BACKGROUND: Oxaliplatin resistance usually leads to therapeutic failure and poor prognosis in colorectal cancer (CRC), while the underlying mechanisms are not yet fully understood. Metabolic reprogramming is strongly linked to drug resistance, however, the role and mechanism of metabolic reprogramming in oxaliplatin resistance remain unclear. Here, we aim to explore the functions and mechanisms of purine metabolism on the oxaliplatin-induced apoptosis of CRC. METHODS: An oxaliplatin-resistant CRC cell line was generated, and untargeted metabolomics analysis was conducted. The inosine 5'-monophosphate dehydrogenase type II (IMPDH2) expression in CRC cell lines was determined by quantitative real-time polymerase chain reaction (qPCR) and western blotting analysis. The effects of IMPDH2 overexpression, knockdown and pharmacological inhibition on oxaliplatin resistance in CRC were assessed by flow cytometry analysis of cell apoptosis in vivo and in vitro. RESULTS: Metabolic analysis revealed that the levels of purine metabolites, especially guanosine monophosphate (GMP), were markedly elevated in oxaliplatin-resistant CRC cells. The accumulation of purine metabolites mainly arose from the upregulation of IMPDH2 expression. Gene set enrichment analysis (GSEA) indicated high IMPDH2 expression in CRC correlates with PURINE_METABOLISM and MULTIPLE-DRUG-RESISTANCE pathways. CRC cells with higher IMPDH2 expression were more resistant to oxaliplatin-induced apoptosis.

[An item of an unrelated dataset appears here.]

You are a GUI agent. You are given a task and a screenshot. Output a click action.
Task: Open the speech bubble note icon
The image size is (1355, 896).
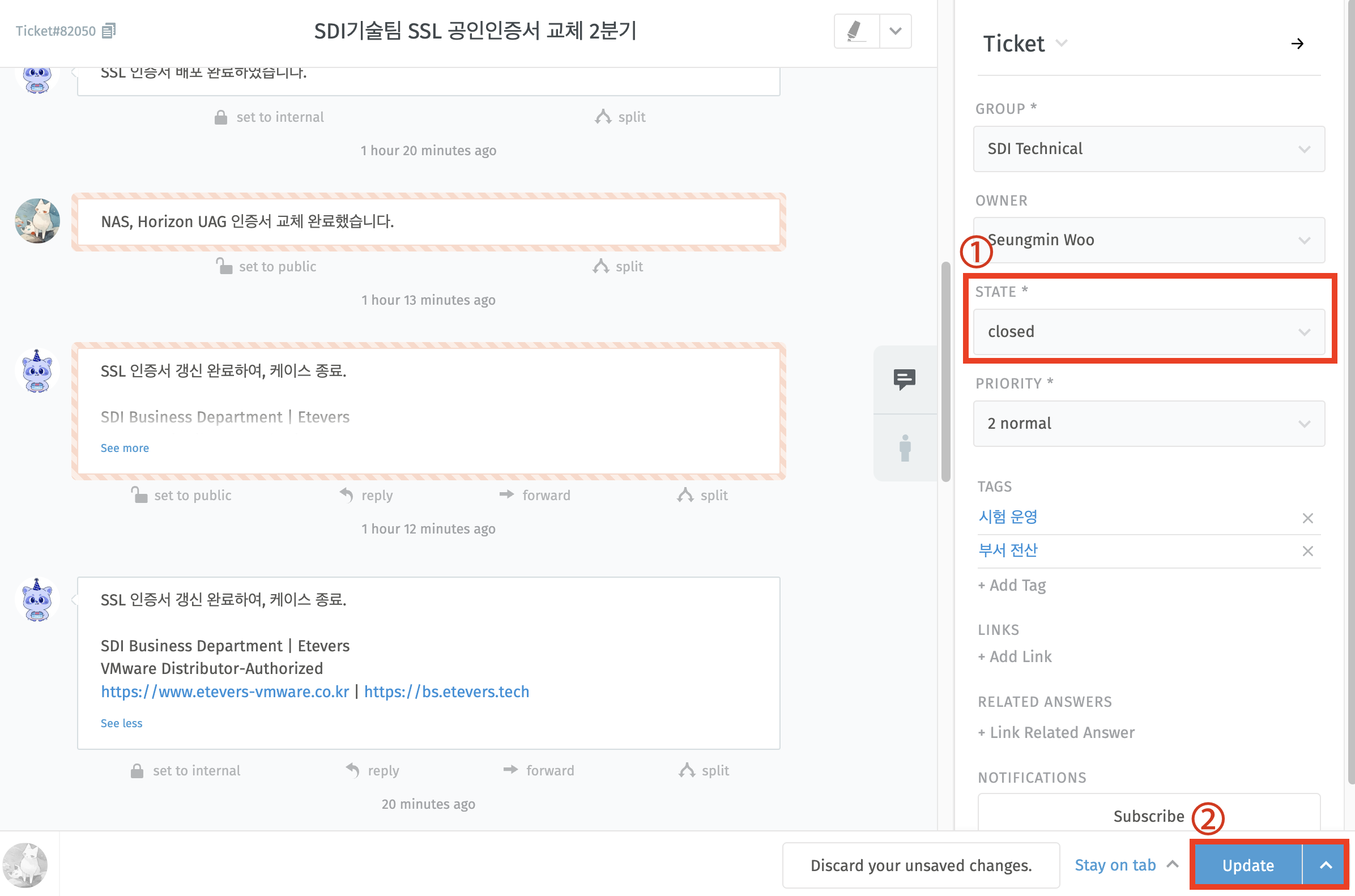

Overexpression of IMPDH2 in CRC cells resulted in reduced cell death upon treatment with oxaliplatin, whereas knockdown of IMPDH2 led to increased sensitivity to oxaliplatin through influencing the activation of the Caspase 7/8/9 and PARP1 proteins on cell apoptosis. Targeted inhibition of IMPDH2 by mycophenolic acid (MPA) or mycophenolate mofetil (MMF) enhanced cell apoptosis in vitro and decreased in vivo tumour burden when combined with oxaliplatin treatment. Mechanistically, the Wnt/ß-catenin signalling was hyperactivated in oxaliplatin-resistant CRC cells, and a reciprocal positive regulatory mechanism existed between Wnt/ß-catenin and IMPDH2. Blocking the Wnt/ß-catenin pathway could resensitize resistant cells to oxaliplatin, which could be restored by the addition of GMP. CONCLUSIONS: IMPDH2 is a predictive biomarker and therapeutic target for oxaliplatin resistance in CRC.